This event serves as another lesson for Jim—that in life, most people fail to live up to the ideal of courage in the face of danger, especially, as he now realizes, when the terror of piracy is involved. But Jim’s mother loves her son enough to risk such danger.
Jim and his mother return, still frightened, and enter the parlor with the dead captain still lying there. Jim goes to his knees and sees that the captain was clutching a blackened piece of paper, which he imagines to be the “black spot.” It says, “You have till ten tonight.” It’s now six in the evening.
It now makes more sense why the captain shouted “Ten o’clock!” before he died: Jim can imagine that the black spot was what the captain had feared, though he’s still not sure what that means.
Jim feels through the captain’s pockets and finally finds a key hanging around his neck. Jim and his mother then hurry upstairs to where his chest is lying. They open it: there are new clothes inside, some tobacco, a watch, and some compasses. Below all these things, however, is a canvas bag that holds gold, along with an oil-cloth packet. Jim’s mother says that she’ll only take exactly what she’s due, and begins to count out the coins, while Jim takes hold of the packet.

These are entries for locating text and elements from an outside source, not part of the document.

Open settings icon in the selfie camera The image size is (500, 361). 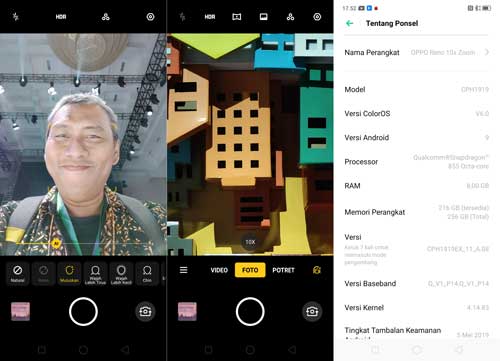click(150, 17)
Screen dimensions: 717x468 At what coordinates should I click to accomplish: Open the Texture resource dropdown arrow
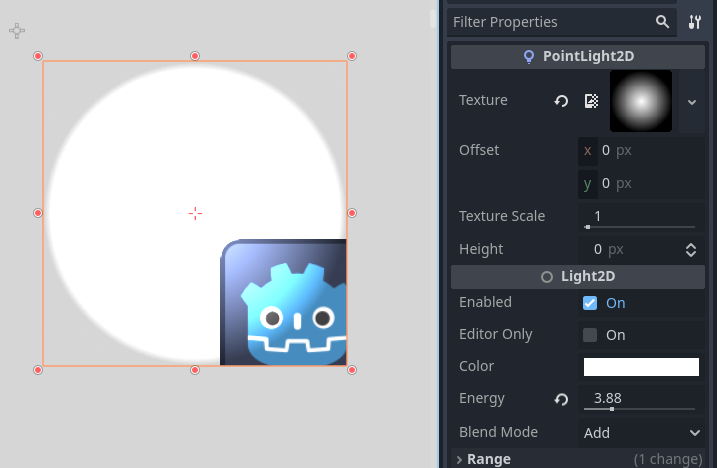click(x=692, y=101)
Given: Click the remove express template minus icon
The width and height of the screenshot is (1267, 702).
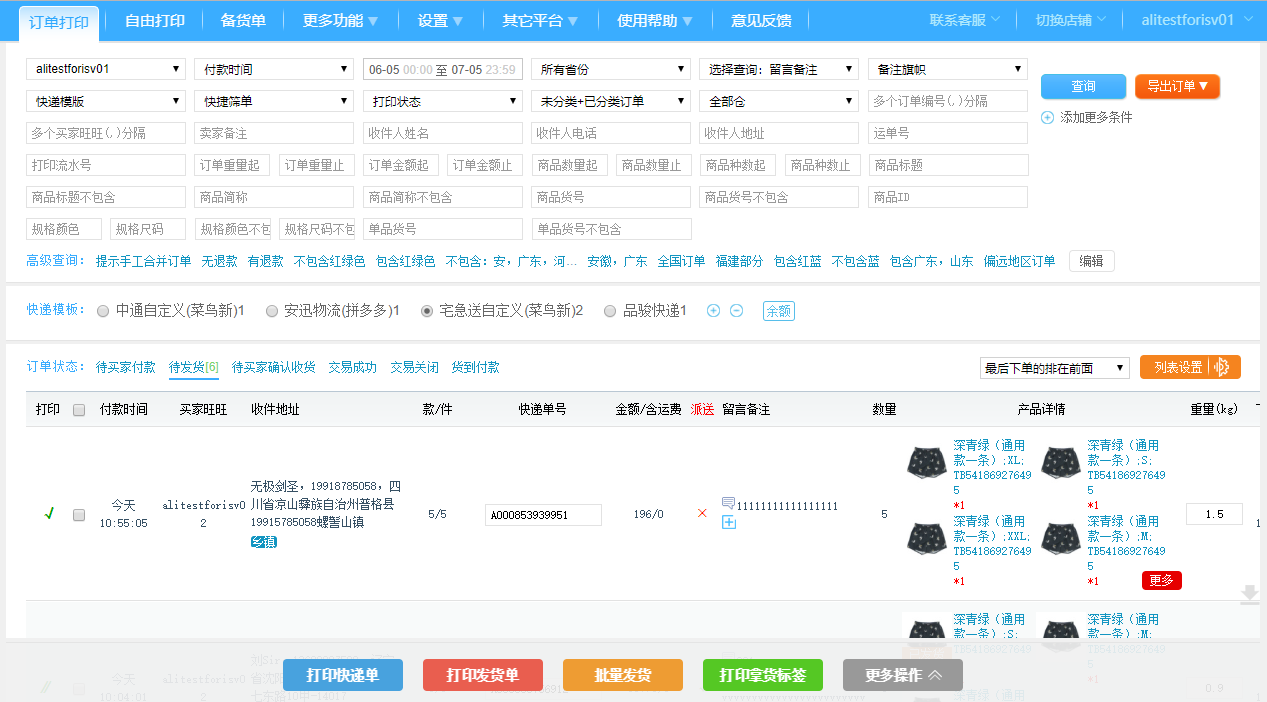Looking at the screenshot, I should [x=736, y=311].
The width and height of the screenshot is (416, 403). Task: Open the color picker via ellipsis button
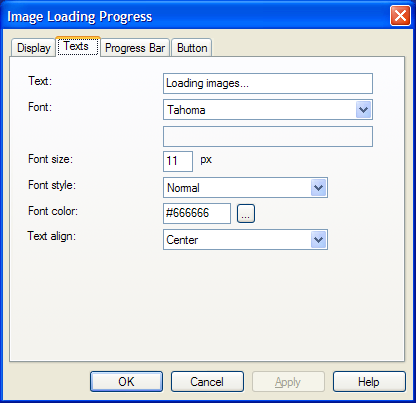tap(246, 214)
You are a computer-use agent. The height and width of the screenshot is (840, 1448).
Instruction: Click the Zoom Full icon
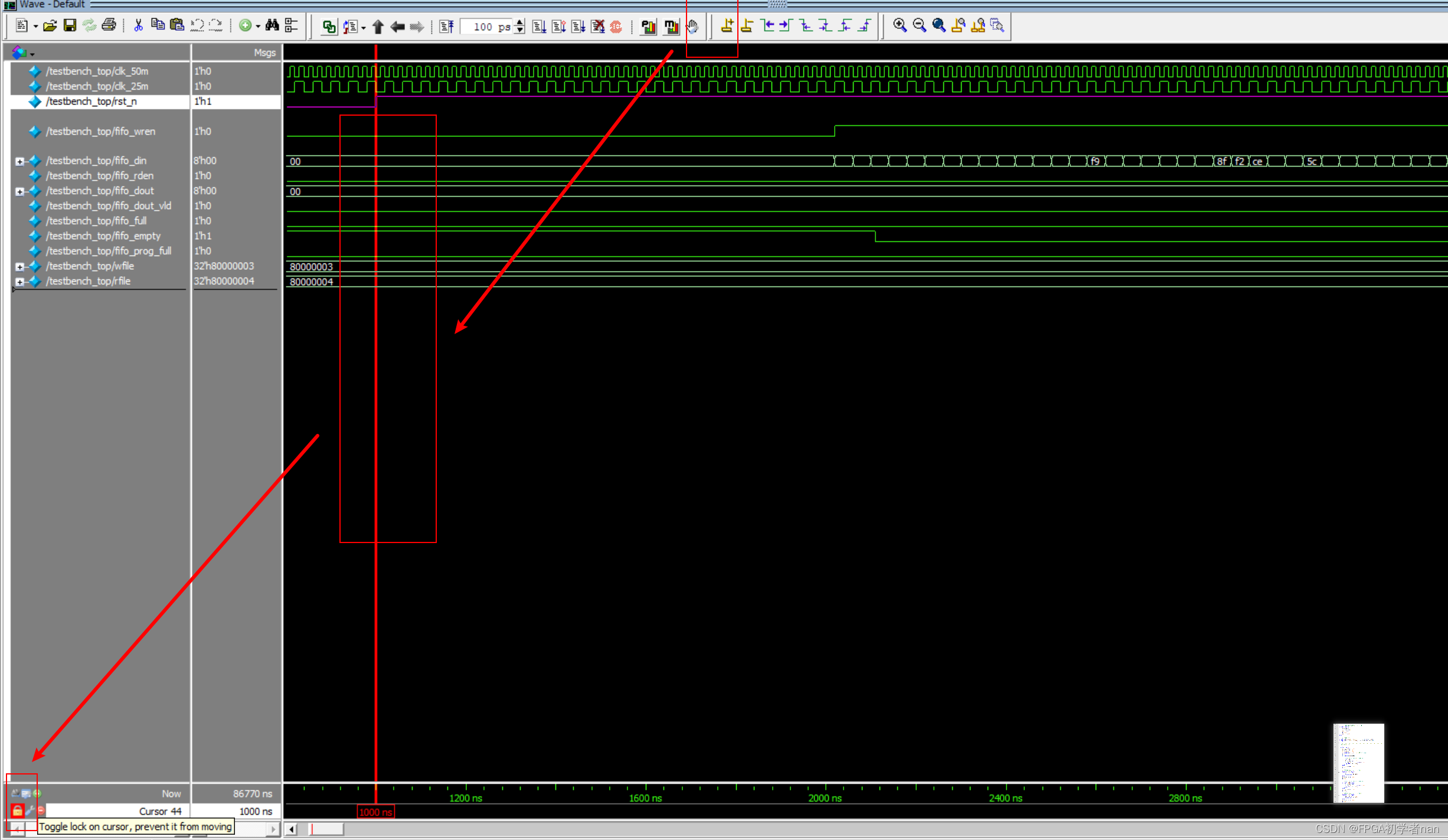[x=939, y=25]
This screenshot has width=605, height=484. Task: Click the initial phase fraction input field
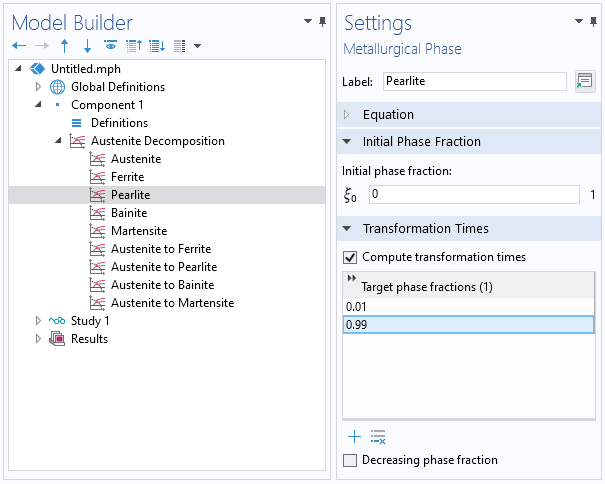coord(473,194)
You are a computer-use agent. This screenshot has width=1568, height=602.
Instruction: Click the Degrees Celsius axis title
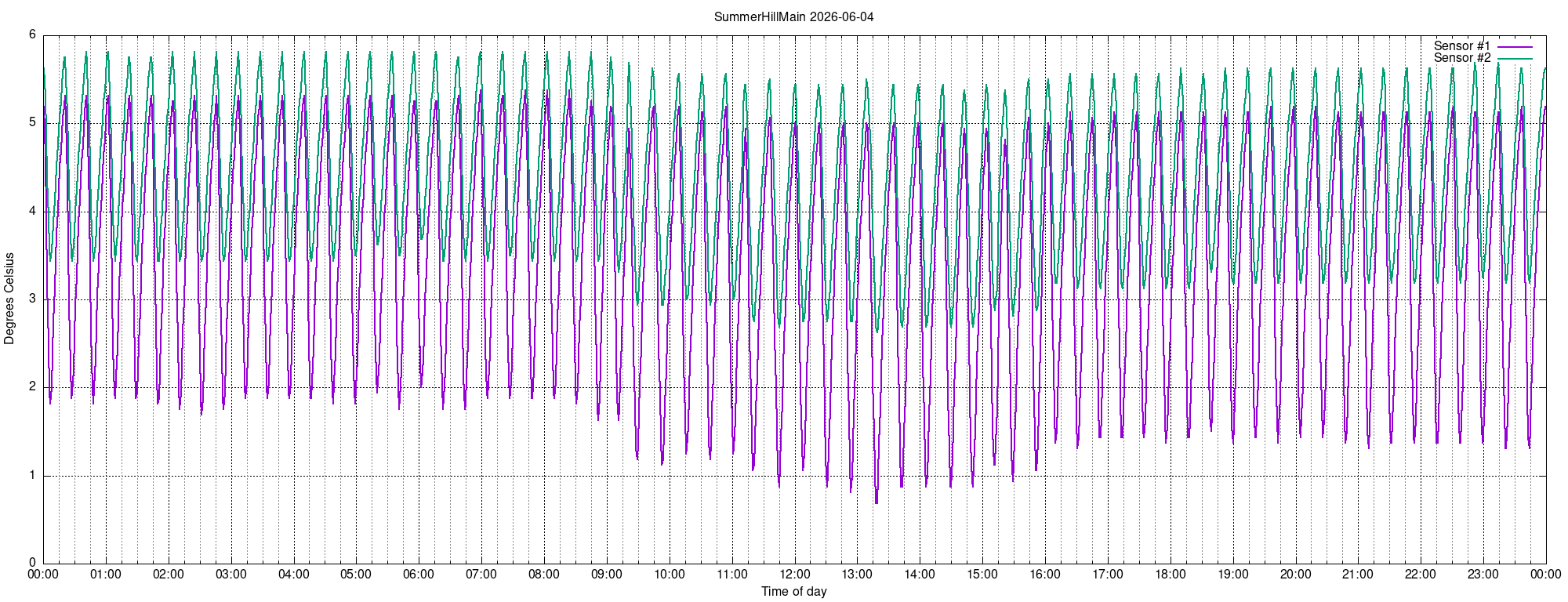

Some of the mysteries held by the captain while he was alive are now becoming accessible to Jim and his mother. Initially, however, it’s not entirely clear why he so zealously guarded this sea chest: though there is some gold inside, it doesn’t seem to warrant all the terror and plotting associated with it.
Jim then starts to hear the tapping of a blind man’s stick, and he begs his mother to leave, but she’s now even more frightened to take more than she’s owed. Then they hear a whistle; they jump up, Jim grabbing the oil-cloth bag, and race downstairs and outside back to the village. As they look behind them, they see a stranger carrying a lantern. Jim curses the neighbors’ cowardice as his mother faints, and he drags her under a bridge to hide.
The tapping of the blind man’s stick suggests to Jim that he is not yet free of the mysterious visitors associated with the captain. Jim’s mother, meanwhile, had enough courage to try to seize the gold, but her wits give out on her when she’s faced with this overwhelming situation, leaving Jim to act as an adult and manage it.